井上に完勝した林田は、将来を嘱望されながらもプロに進まなかった。「消えた天才」としてテレビ番組で紹介されたこともある。
「正直、恥ずかしくて……。もっと言うと、尚弥に迷惑かけちゃうんじゃないかと思ったりもするんです。だから聞かれたら『1勝2敗ですよ、最後に勝ったのは向こうですよ』と言うようにしています」
だが、破った相手は4学年下の井上だけではない。1学年上の井岡一翔、2学年下の寺地拳四朗と、世代が異なる3人の世界チャンピオンから勝利を収めている。
「長くアマチュアのトップで居続けられたからですかね。そこは嬉しいですよ。しかも全部全国大会の決勝戦。大きな舞台で勝ち上がってきた強い相手に勝てたのは、少し誇りでもあるんです」
気恥ずかしさとプライドが入り交じった笑顔を見せた。「井上尚弥に勝った最後の日本人ボクサー」は、名だたる王者たちと交差したボクシング人生を歩んできた。
父が払ってくれた大金「絶対に辞められない」
林田は1989年9月9日、千葉県浦安市に生まれた。
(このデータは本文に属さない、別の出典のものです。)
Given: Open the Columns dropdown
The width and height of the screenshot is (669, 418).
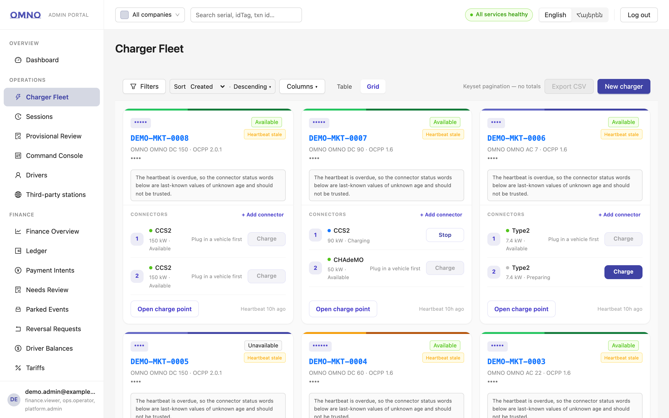Looking at the screenshot, I should tap(302, 87).
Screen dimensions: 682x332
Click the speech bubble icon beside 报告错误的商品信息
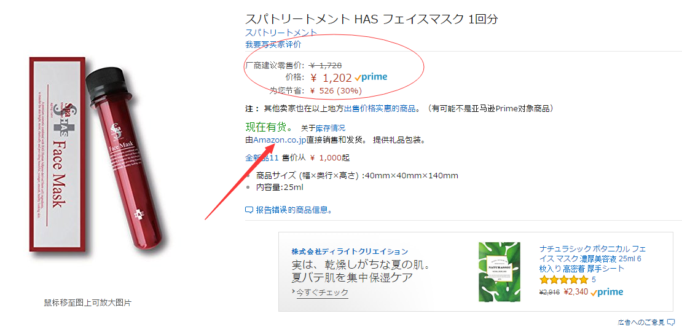249,210
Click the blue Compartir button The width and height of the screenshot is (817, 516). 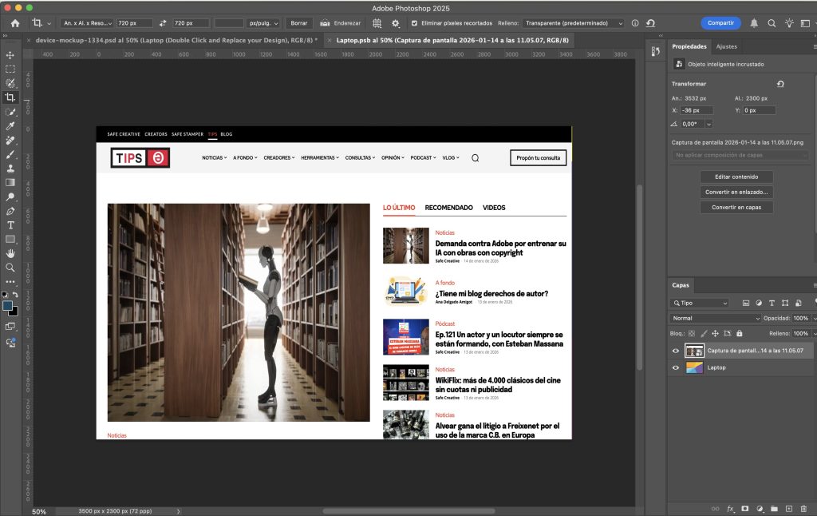[720, 23]
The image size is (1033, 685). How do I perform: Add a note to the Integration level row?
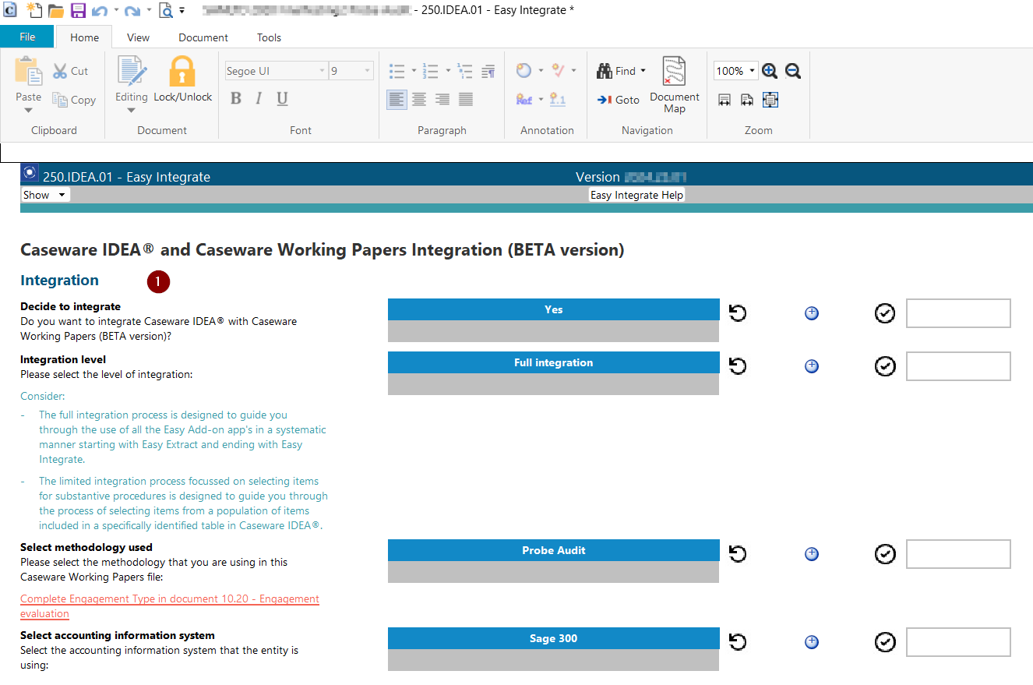tap(811, 366)
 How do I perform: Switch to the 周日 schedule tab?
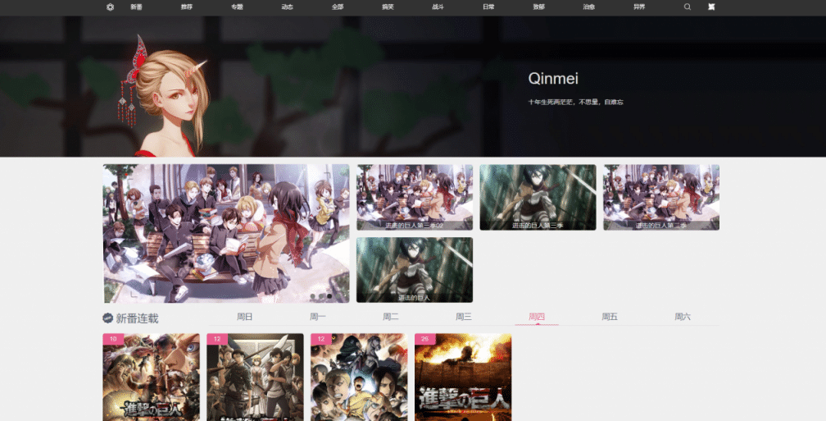pyautogui.click(x=244, y=317)
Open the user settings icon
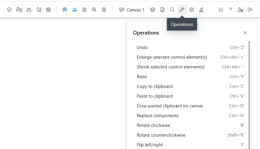Viewport: 260px width, 149px height. [x=240, y=10]
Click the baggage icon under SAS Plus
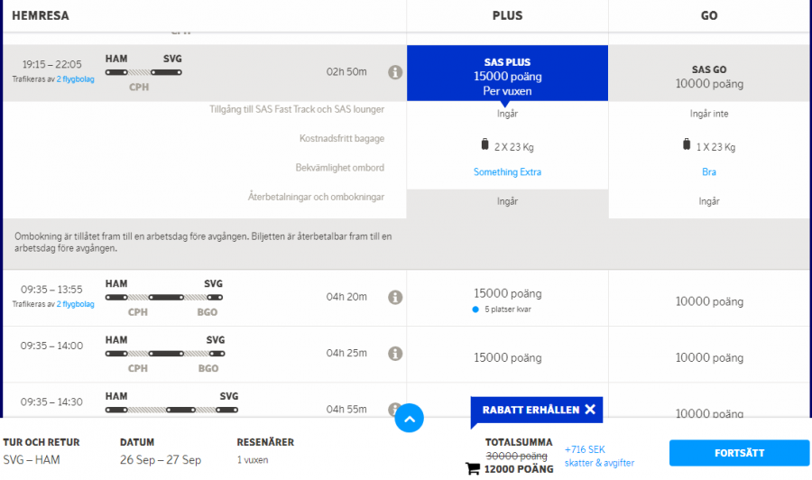Screen dimensions: 812x480 (x=485, y=145)
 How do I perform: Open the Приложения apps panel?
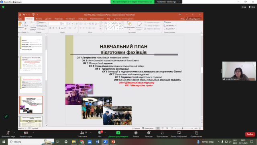162,134
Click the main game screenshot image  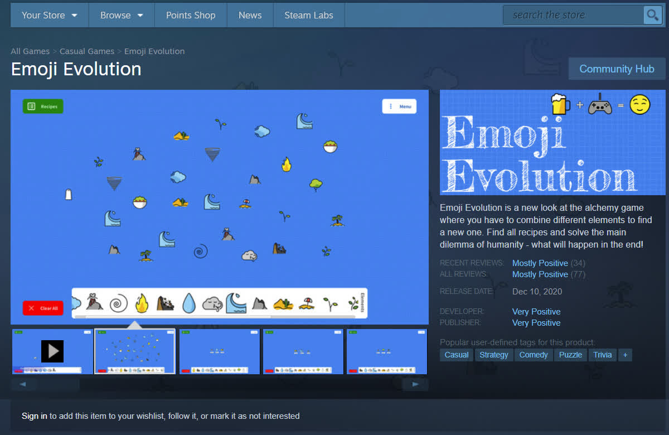coord(220,207)
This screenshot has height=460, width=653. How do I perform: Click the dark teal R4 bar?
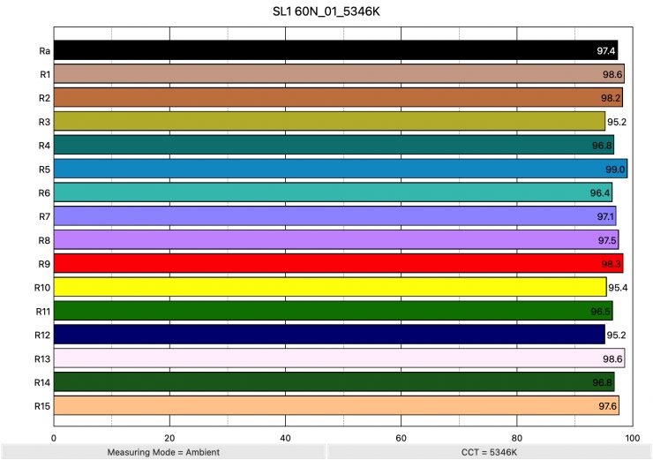pyautogui.click(x=334, y=145)
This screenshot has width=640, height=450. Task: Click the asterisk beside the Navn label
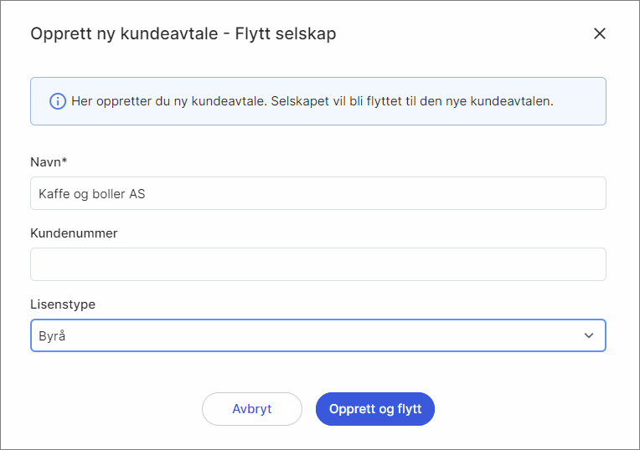(x=65, y=160)
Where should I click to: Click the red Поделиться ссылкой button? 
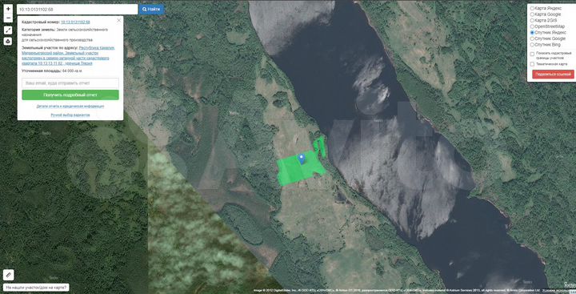click(553, 74)
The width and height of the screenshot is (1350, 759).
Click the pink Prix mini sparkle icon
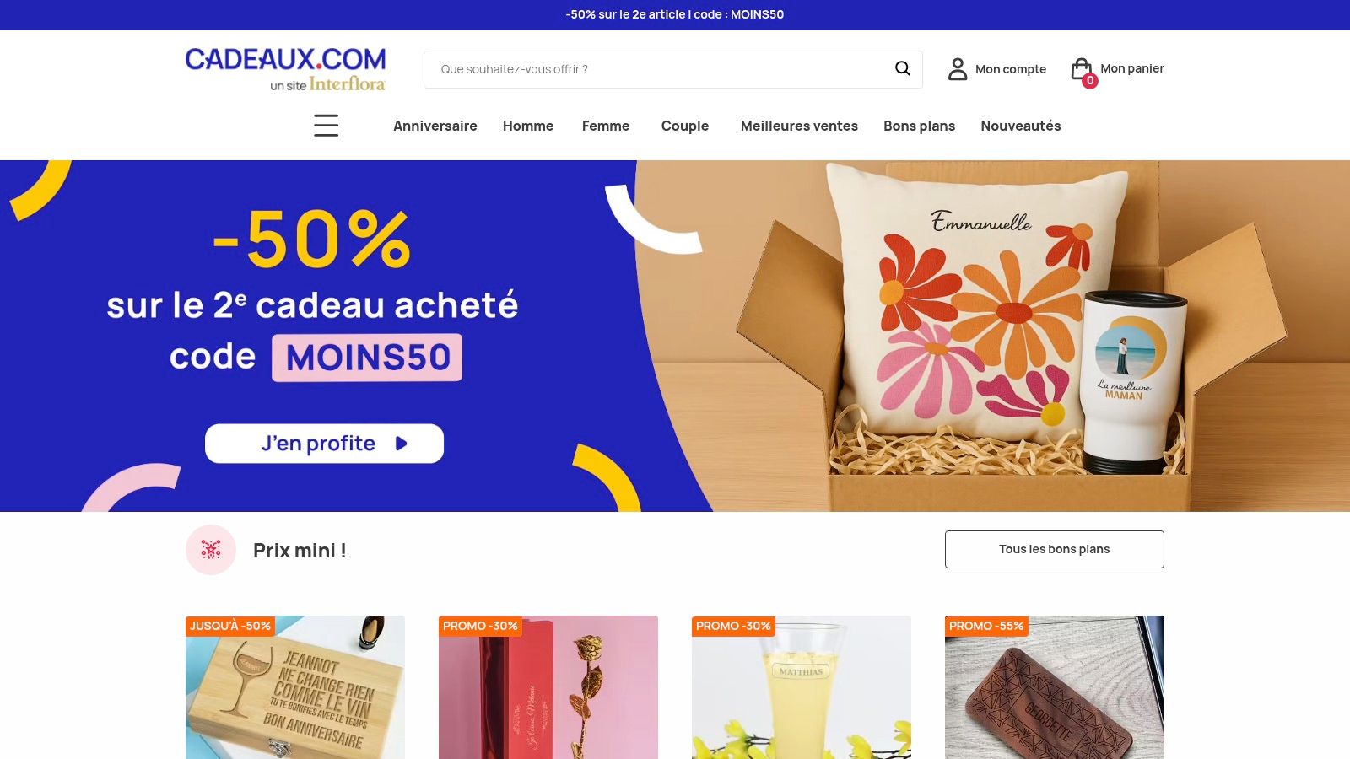click(211, 550)
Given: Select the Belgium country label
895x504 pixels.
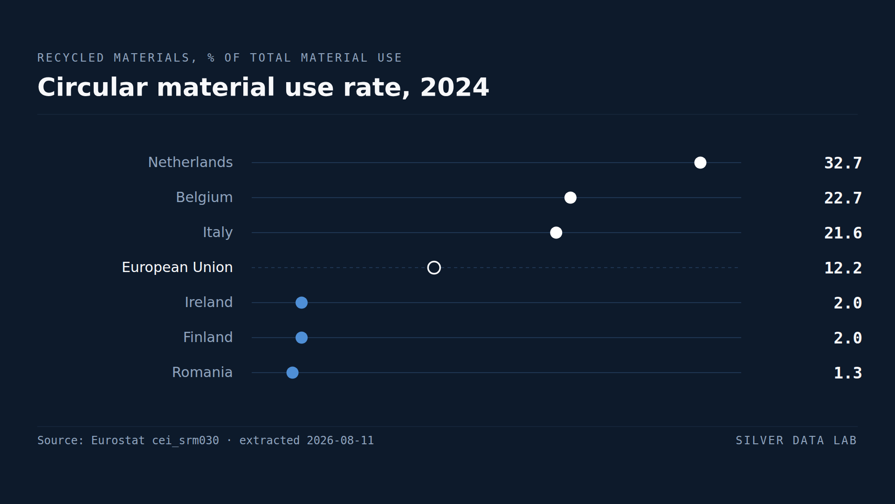Looking at the screenshot, I should coord(204,197).
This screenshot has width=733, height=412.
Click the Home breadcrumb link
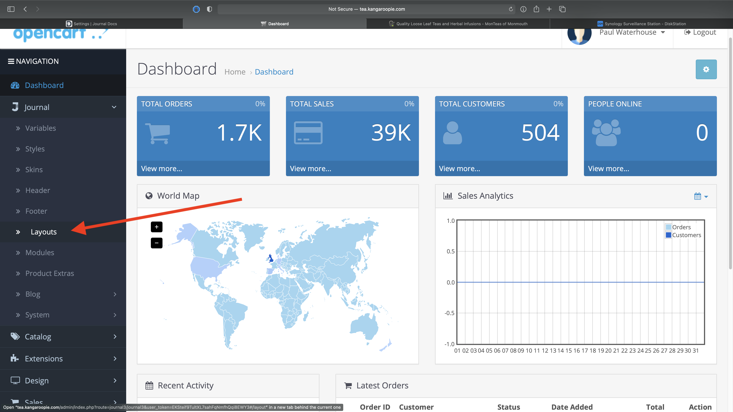pos(235,72)
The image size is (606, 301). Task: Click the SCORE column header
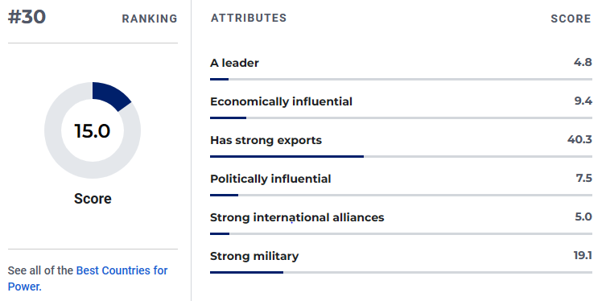pos(571,19)
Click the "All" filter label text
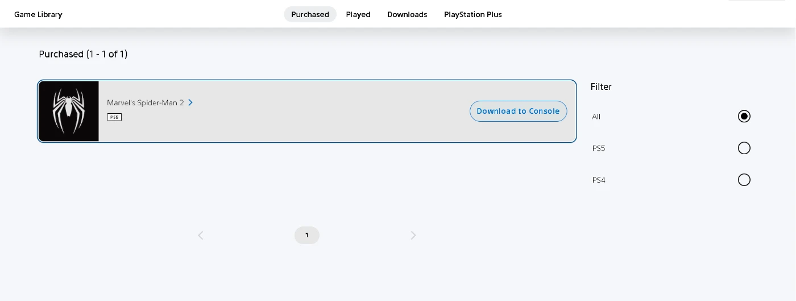Screen dimensions: 796x301 [596, 117]

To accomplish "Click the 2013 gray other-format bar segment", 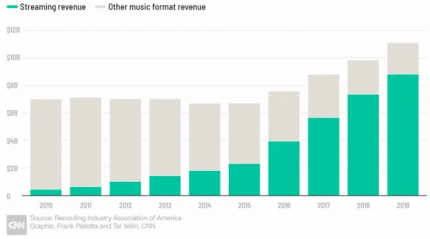I will [x=165, y=138].
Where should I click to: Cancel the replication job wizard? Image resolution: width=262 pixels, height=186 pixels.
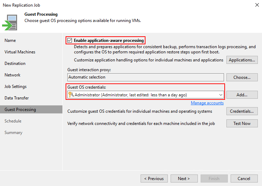pos(244,179)
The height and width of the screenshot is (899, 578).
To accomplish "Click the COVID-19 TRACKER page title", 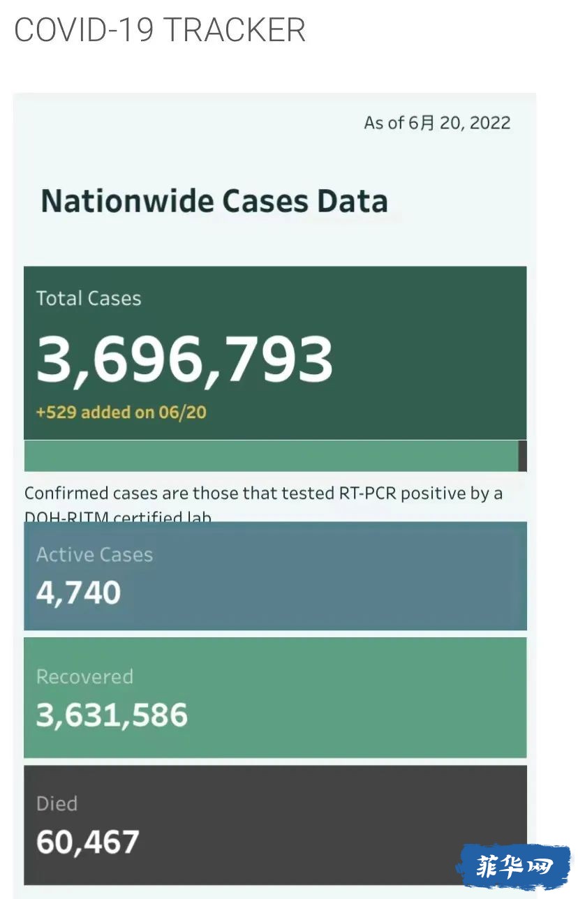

現在の身長は163センチ。幼少期から小柄で、クラスでの並びは前から1番目か2番目。中学では野球部に所属し、体育の授業で柔道をやれば、同じ体重の同級生には負けない。不良ではないが、腕力には自信があった。相手が大人であろうと間違ったことははっきりと言う芯のある少年だった。